The Web of Life – Reptiles

Reptiles

The man who never alters his opinions is like standing water, and breeds reptiles of the mind. ~ English poet William Blake

There are 9,547 known reptile species. All breathe air, even those thoroughly adapted to an aquatic lifestyle.

Reptiles have a skin covered in scales and/or scutes. Most lay shelled eggs, though some vipers and constrictor snakes are viviparous (live birth).

All reptiles are considered tetrapods (4-legged). Snakes qualify by their descent from lizards, though they lost their limbs and external ears at the gain of specialized adaptations. The most primitive of the modern snake groups – pythons and boas – retain vestigial hindlimbs, which show as small, horn-like claws at the base of the tail.

Snakes are lizards sans 4 limbs and external ears. But then, lizards don’t necessarily have legs nor external ears. There are worm-lizards that appear as oversized earthworms. The white worm-lizard of South America often forages in the deep galleries where leafcutter ants dump their waste. The larvae of certain beetles pass their own worm-hood there, serving as worm-lizard food when found.

Taxonomy

Carl Linnaeus, the father of modern taxonomy, was an incautious observer. He misclassified amphibians and reptiles as a single animal group. Working in species-poor Sweden, Linnaeus’ observation of snakes in the water in the 1740s led him to a facile conclusion.

French zoologist Pierre André Latreille first parceled amphibians and reptiles into separate classes in 1825; a determination popularized by English anatomist Thomas Henry Huxley. Huxley, along with English biologist Richard Owen, clumped “antediluvian monsters” into Reptilia. With this, dinosaurs became reptiles, which isn’t quite right.

German biologist Ernst Haeckel decided it logical in 1866 that vertebrates be divided by respective reproductive strategy; whereupon reptiles, birds, and mammals were united by an amniotic egg. By the end of the 19th century, birds and mammals were excluded from Reptila, as they are endothermic, whereas reptiles otherwise are ectothermic. (Dinosaurs were mesothermic – one of the telling indicators that they do not belong in the reptile class.)

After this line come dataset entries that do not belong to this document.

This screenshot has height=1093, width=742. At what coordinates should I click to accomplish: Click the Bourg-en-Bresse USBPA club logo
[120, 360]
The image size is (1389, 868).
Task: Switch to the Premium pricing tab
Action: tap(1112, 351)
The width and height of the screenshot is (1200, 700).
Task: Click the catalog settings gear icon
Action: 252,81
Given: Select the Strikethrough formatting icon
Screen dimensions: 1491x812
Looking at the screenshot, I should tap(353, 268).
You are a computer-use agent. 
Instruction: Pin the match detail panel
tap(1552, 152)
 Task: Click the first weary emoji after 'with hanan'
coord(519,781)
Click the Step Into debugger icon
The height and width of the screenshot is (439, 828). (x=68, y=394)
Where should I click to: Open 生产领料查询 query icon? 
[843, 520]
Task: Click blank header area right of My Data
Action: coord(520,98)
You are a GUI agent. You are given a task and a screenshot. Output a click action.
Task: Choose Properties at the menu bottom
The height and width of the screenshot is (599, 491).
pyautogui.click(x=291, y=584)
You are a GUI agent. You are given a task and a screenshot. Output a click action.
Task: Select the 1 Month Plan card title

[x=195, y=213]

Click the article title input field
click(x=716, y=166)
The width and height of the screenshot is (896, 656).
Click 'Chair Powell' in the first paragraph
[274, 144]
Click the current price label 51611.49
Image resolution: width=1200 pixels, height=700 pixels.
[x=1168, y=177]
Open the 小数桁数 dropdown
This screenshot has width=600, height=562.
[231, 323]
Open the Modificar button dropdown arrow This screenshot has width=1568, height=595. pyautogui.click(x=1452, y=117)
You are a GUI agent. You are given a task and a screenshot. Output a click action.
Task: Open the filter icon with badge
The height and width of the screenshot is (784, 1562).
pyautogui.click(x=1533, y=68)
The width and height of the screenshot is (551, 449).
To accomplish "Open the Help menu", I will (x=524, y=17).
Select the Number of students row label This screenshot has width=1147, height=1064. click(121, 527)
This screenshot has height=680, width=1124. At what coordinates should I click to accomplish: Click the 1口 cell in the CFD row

That left reptiles as amphisbaenians (carnivorous worm-lizards of Africa and South America), lizards, tuatara (a unique New Zealand lizard), toads, turtles, alligators & crocodiles, and snakes, along with the fossil groups of dinosaurs, synapsids (mammal-like reptiles), and Permian period pareiasaurs: proto-turtles that were up to 300 cm long and 600 kg. This remains the common definition of the class Reptilia.

It is sloppy classification. Dinosaurs don’t belong, and birds, which descended from dinosaurs, are latter arrivals in the clade of dinosaurs.